Bryant made an impact in his return with a 43-yard touchdown reception.
 
Ugly day for Walker
For all the good things Temple did on Saturday, Walker, the Owls’ senior quarterback, didn’t have a game to brag about.
 
He wasn’t sharp at all as he went 7 for 18 for 124 yards, a touchdown and two interceptions on awful decisions. He stared down his receiver and forced the throw on Wyatt’s pick-six. He forced another throw along the sideline later in the game that was picked and led to a touchdown for the Mustangs. SMU defender Rodney Clemons dropped another easy pick in the third quarter.
 
Rough field conditions
The playing surface at Lincoln Financial Field was not in great shape Saturday, to put it politely. It was brown and torn-up from 30-yard line to 30-yard line. Beware.
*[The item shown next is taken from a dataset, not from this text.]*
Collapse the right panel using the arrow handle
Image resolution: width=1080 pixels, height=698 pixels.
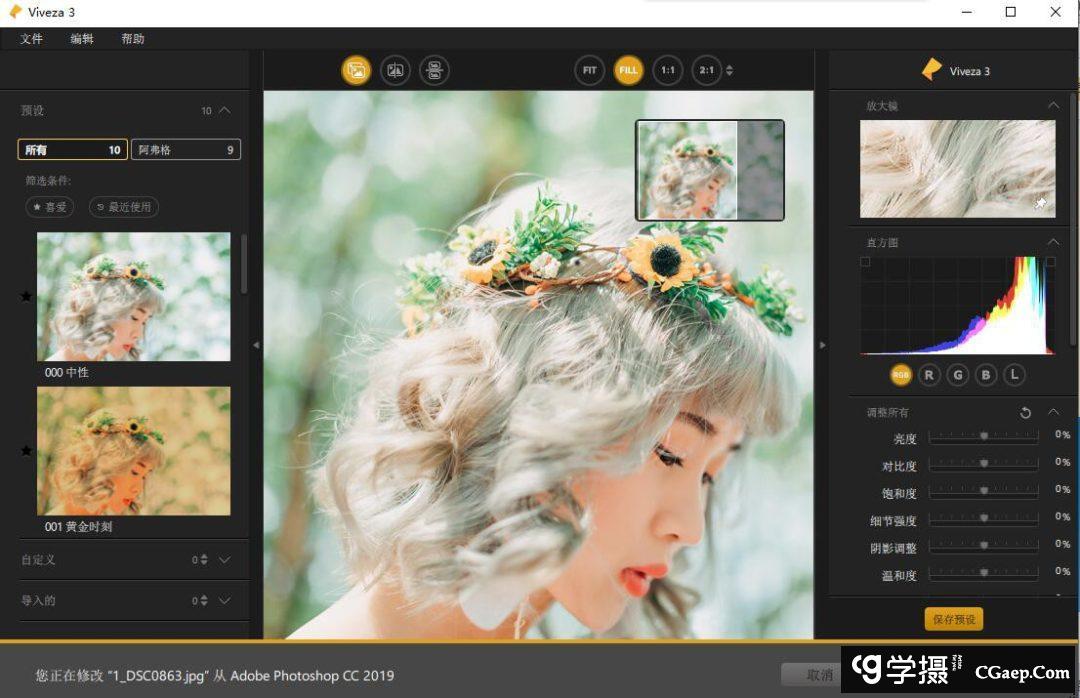coord(822,345)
This is what happens when you mess with the combination of Beyoncé and Mother Nature.
 
Style watch
Temple broke out some sharp new black jerseys for Saturday’s game and paired them with white helmets and white pants. It was the first time the Owls wore black jerseys in two years.
 
Up next
There won’t be much rest for Temple this week. The Owls have to travel to Memphis for a nationally televised Thursday night matchup with the Tigers at the Liberty Bowl.
 
SMU heads to Tulsa next Saturday night.